* YOUR OBJECTIVE *
Below are the records. List every line holding the word "agent".

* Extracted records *
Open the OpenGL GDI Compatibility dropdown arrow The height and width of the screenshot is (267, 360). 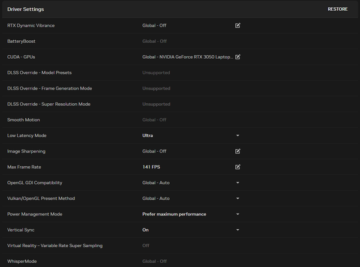(x=238, y=182)
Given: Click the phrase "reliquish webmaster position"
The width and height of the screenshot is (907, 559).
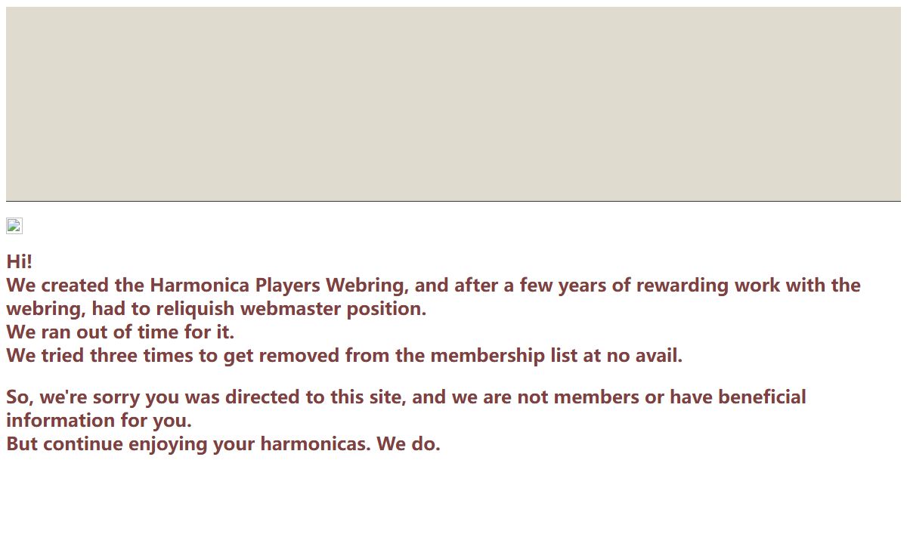Looking at the screenshot, I should 291,309.
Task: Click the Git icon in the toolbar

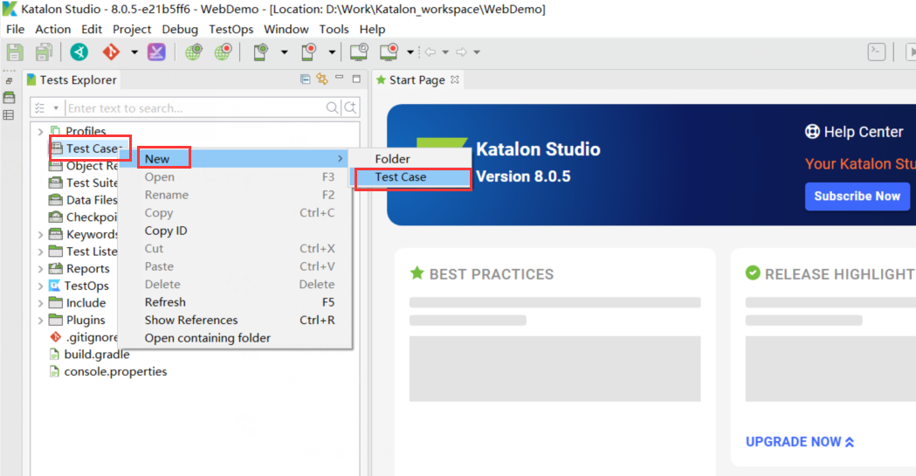Action: click(110, 52)
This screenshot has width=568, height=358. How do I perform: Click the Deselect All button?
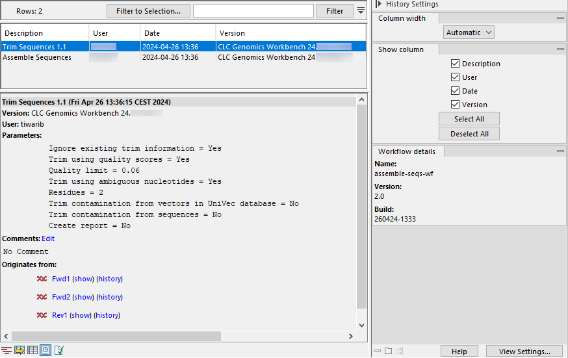pyautogui.click(x=469, y=134)
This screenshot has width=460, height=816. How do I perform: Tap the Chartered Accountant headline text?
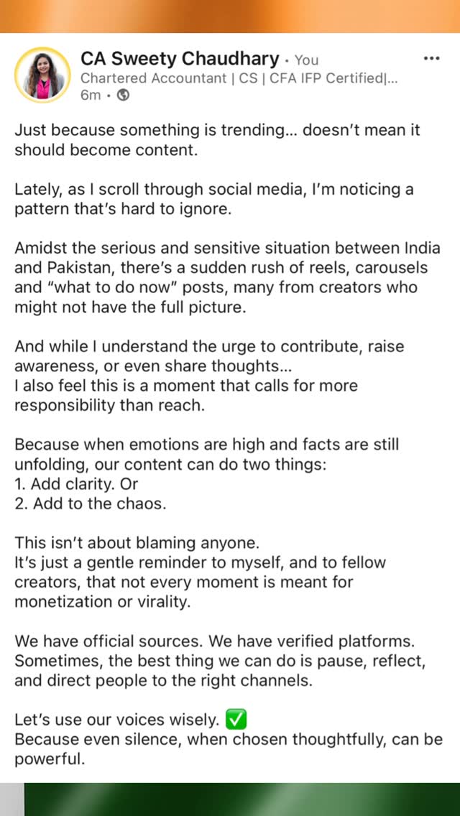point(239,78)
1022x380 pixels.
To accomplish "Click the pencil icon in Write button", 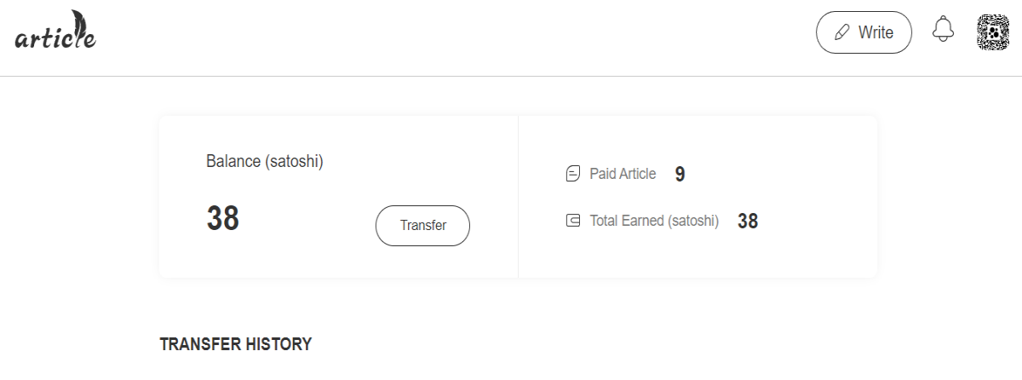I will pyautogui.click(x=842, y=33).
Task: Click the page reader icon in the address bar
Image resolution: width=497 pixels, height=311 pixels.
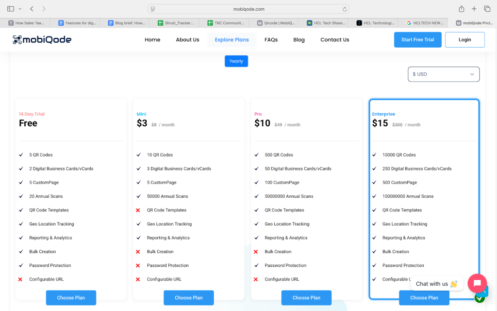Action: pos(153,9)
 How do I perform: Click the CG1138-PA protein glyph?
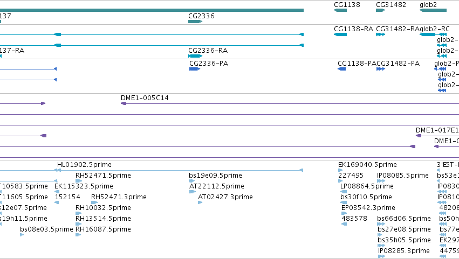point(341,69)
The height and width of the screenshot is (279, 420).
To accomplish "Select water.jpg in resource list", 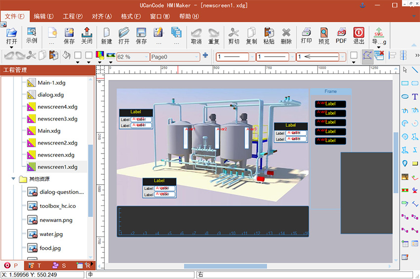I will click(x=51, y=234).
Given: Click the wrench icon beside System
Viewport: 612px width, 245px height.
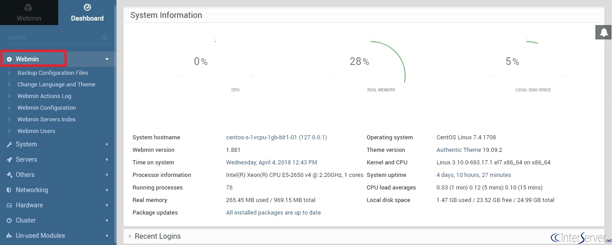Looking at the screenshot, I should 9,145.
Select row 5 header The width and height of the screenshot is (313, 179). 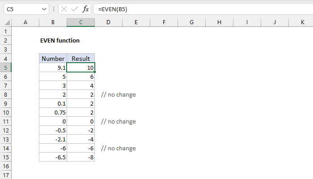[x=6, y=68]
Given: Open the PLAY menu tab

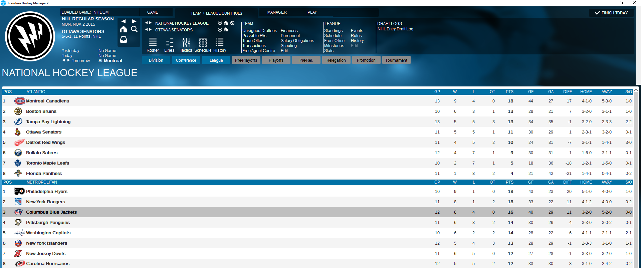Looking at the screenshot, I should pyautogui.click(x=312, y=12).
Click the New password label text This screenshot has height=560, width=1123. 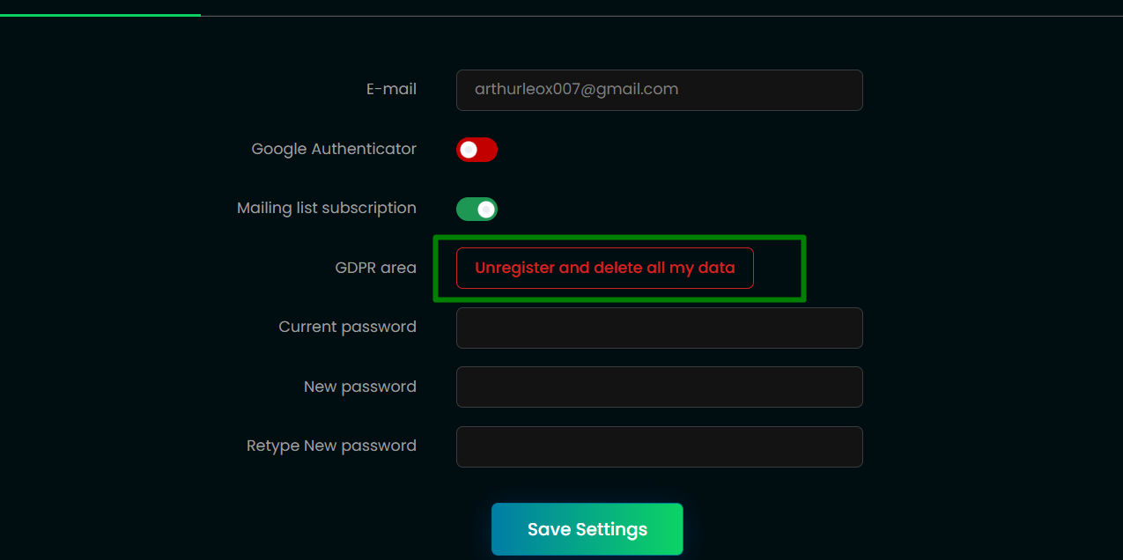[x=359, y=387]
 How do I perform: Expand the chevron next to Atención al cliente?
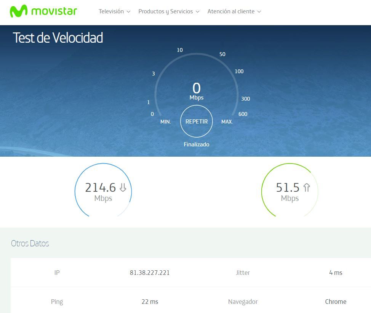(259, 12)
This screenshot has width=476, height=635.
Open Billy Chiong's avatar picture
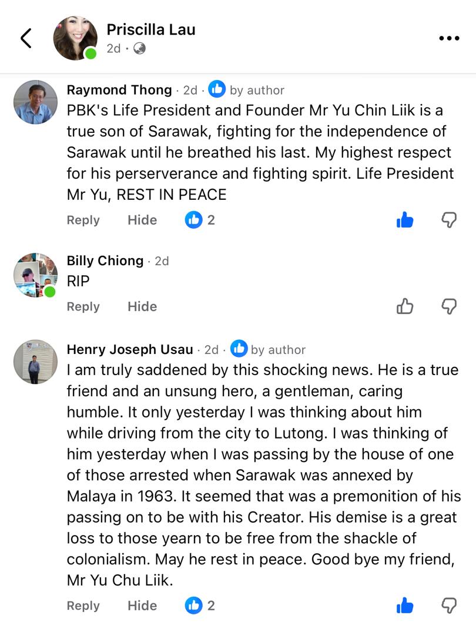(35, 275)
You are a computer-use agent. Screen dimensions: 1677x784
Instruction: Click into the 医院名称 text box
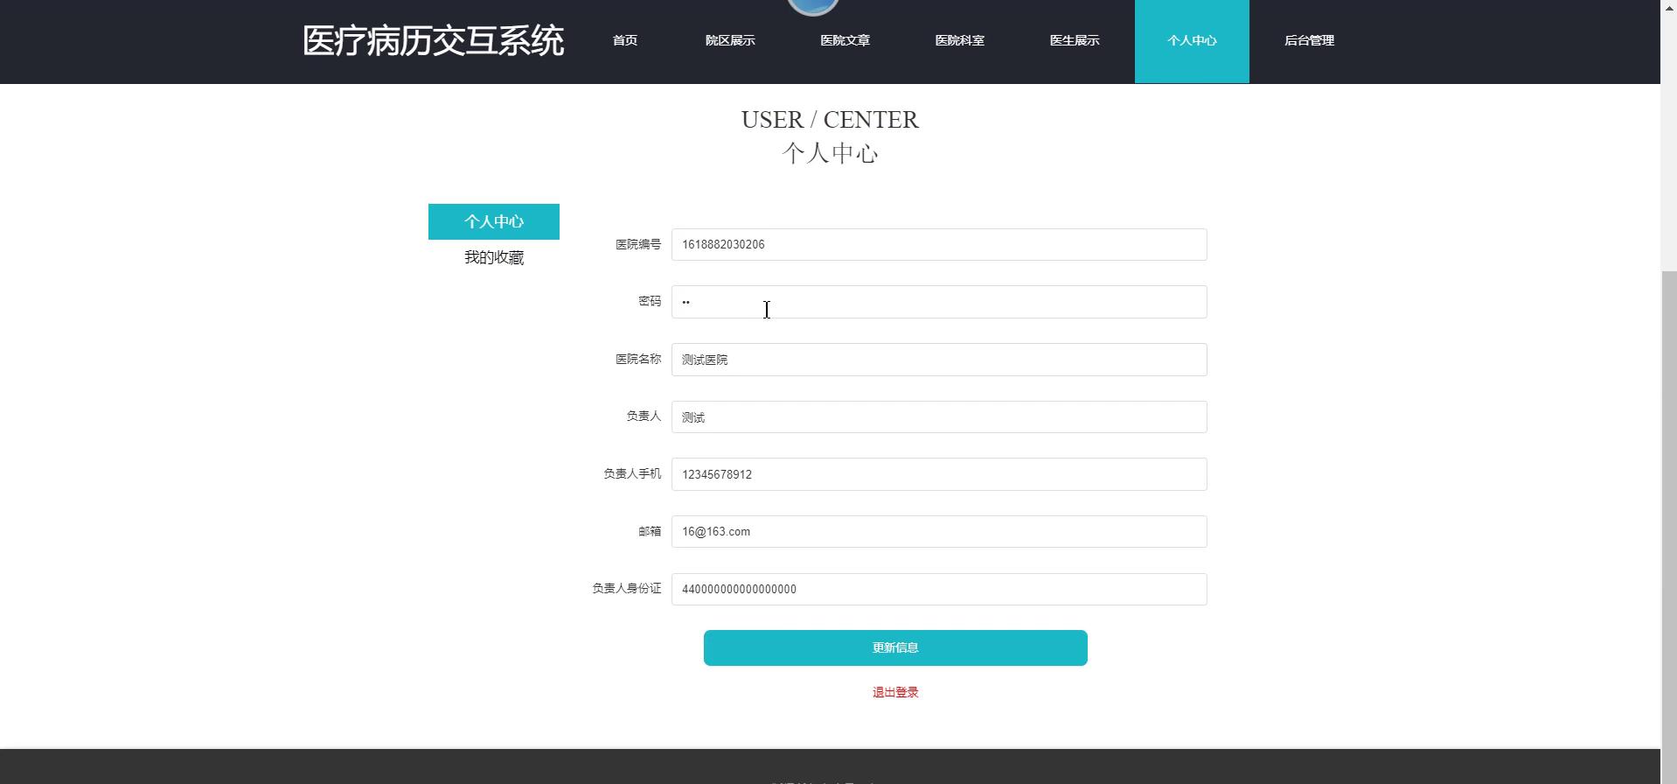938,360
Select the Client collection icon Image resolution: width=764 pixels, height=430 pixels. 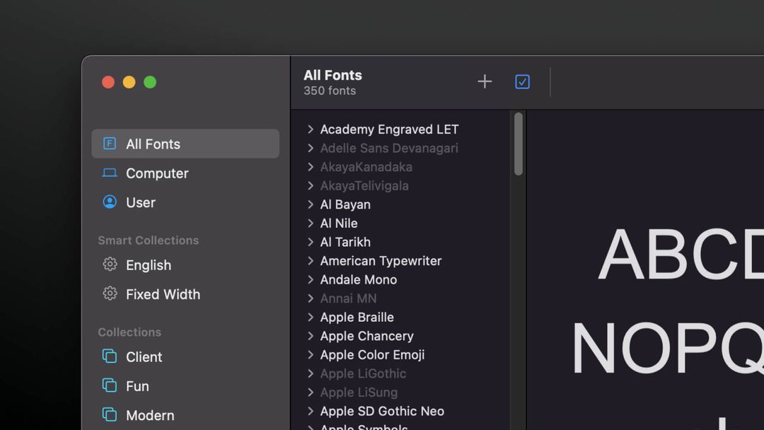pos(110,356)
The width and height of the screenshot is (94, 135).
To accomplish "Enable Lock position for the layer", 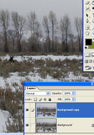I will (45, 99).
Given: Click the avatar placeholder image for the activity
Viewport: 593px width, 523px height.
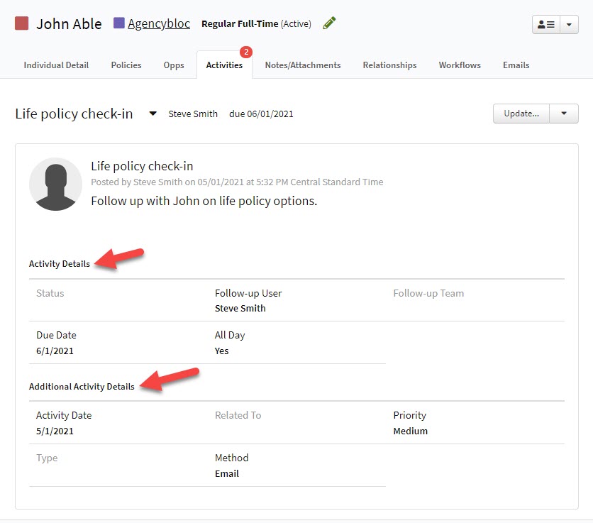Looking at the screenshot, I should click(x=55, y=184).
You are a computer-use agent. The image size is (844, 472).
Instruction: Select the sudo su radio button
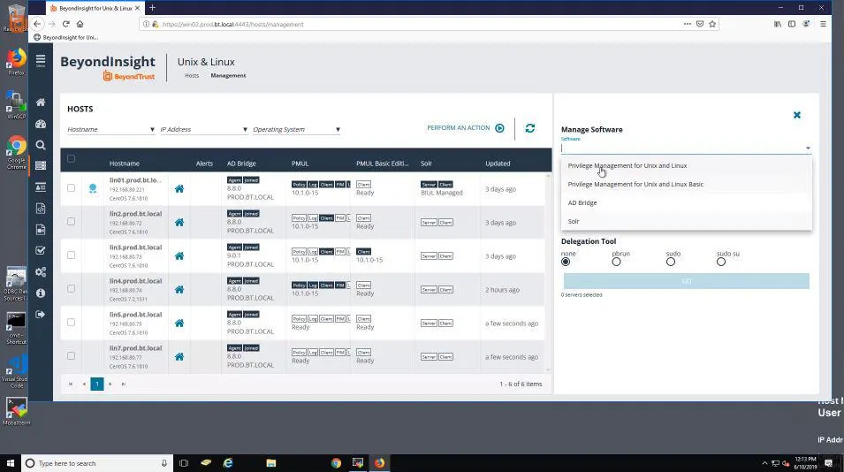point(721,262)
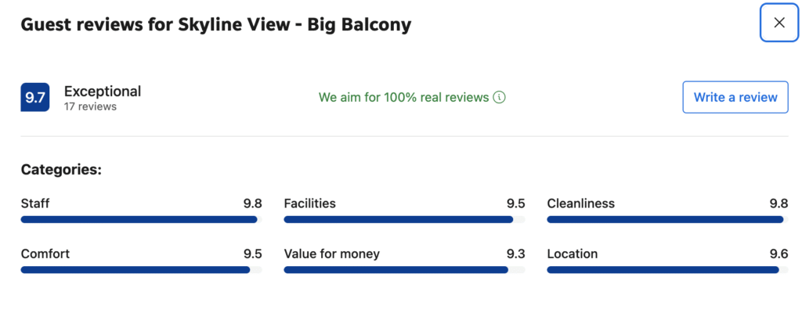
Task: Click the Exceptional rating text
Action: click(103, 92)
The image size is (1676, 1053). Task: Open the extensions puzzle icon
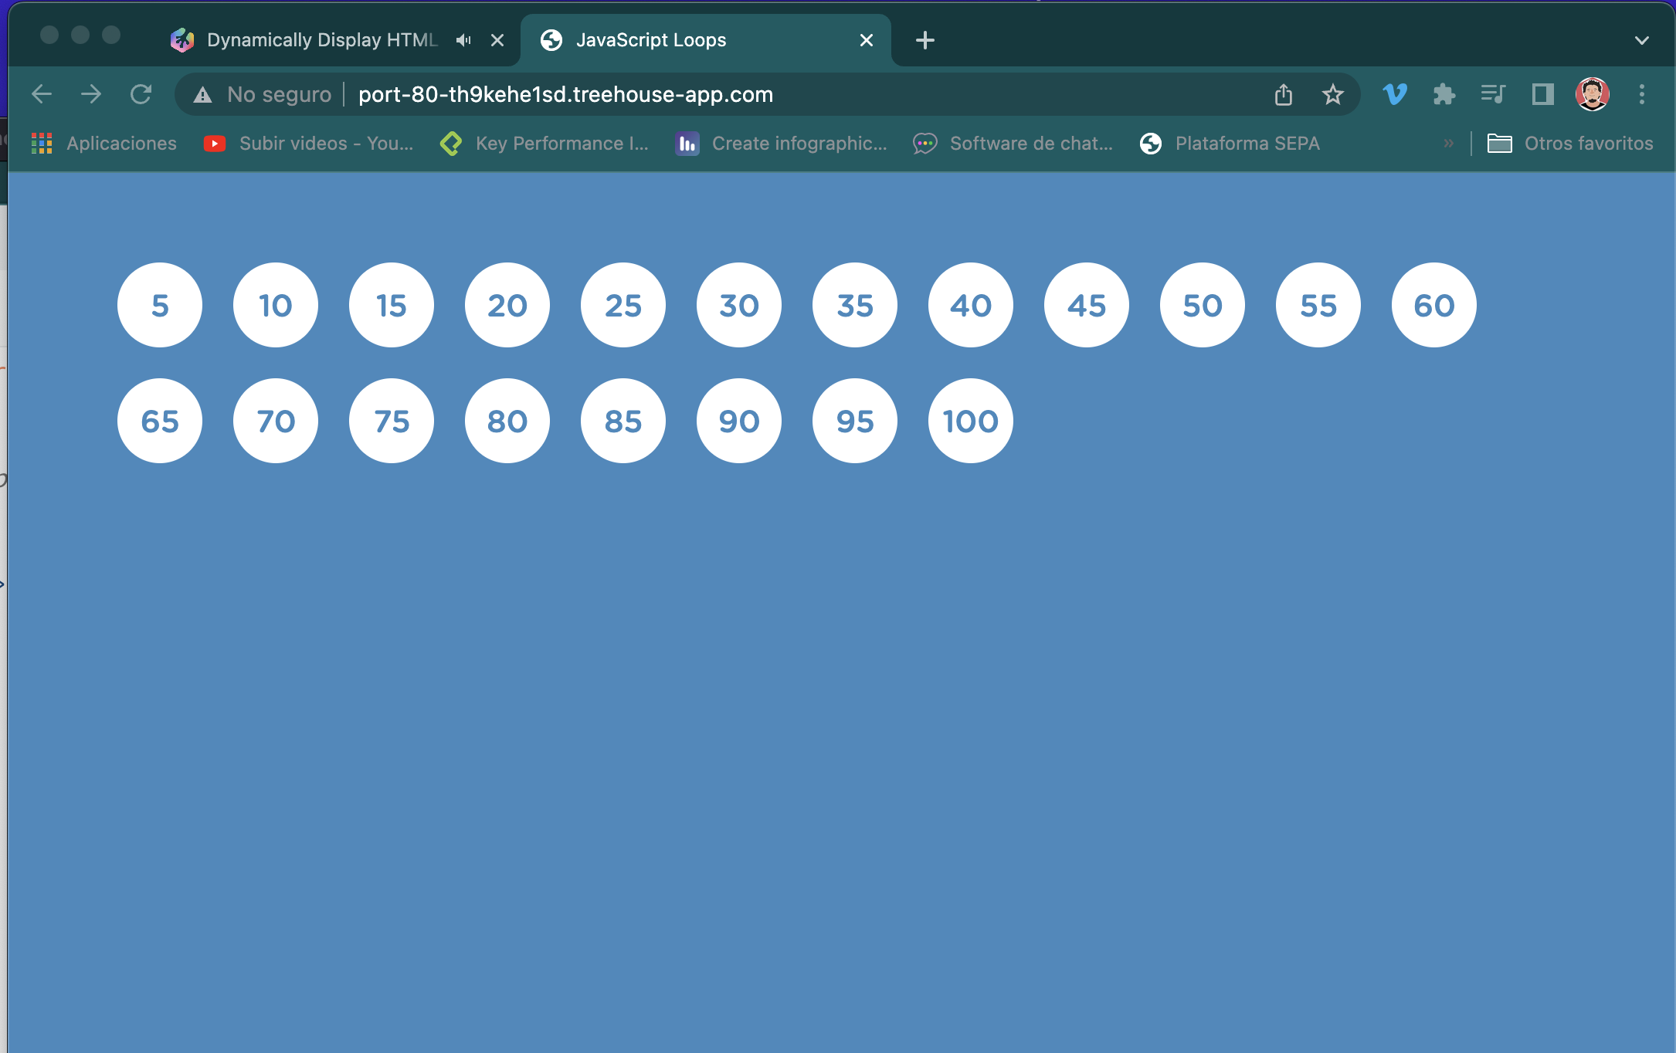click(1444, 94)
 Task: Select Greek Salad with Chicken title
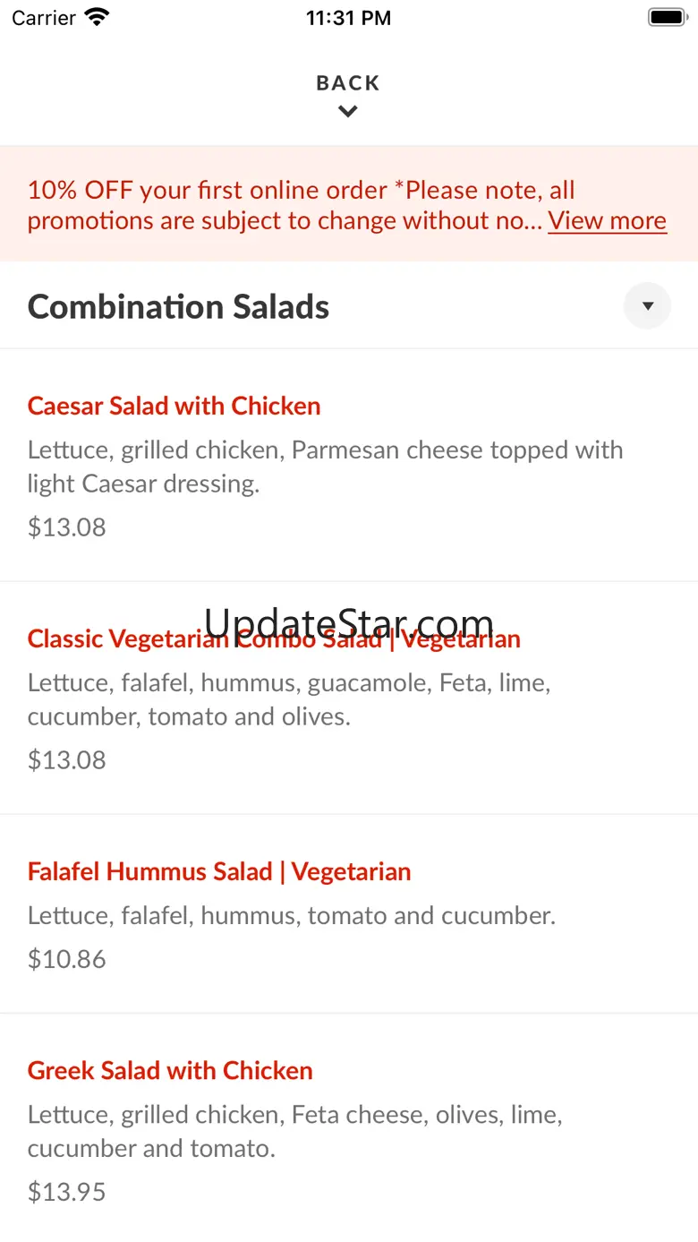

* ANSWER SPACE *
You are a computer-use agent. Screen dimensions: 1677x784
You are a computer-use agent. The image size is (844, 472).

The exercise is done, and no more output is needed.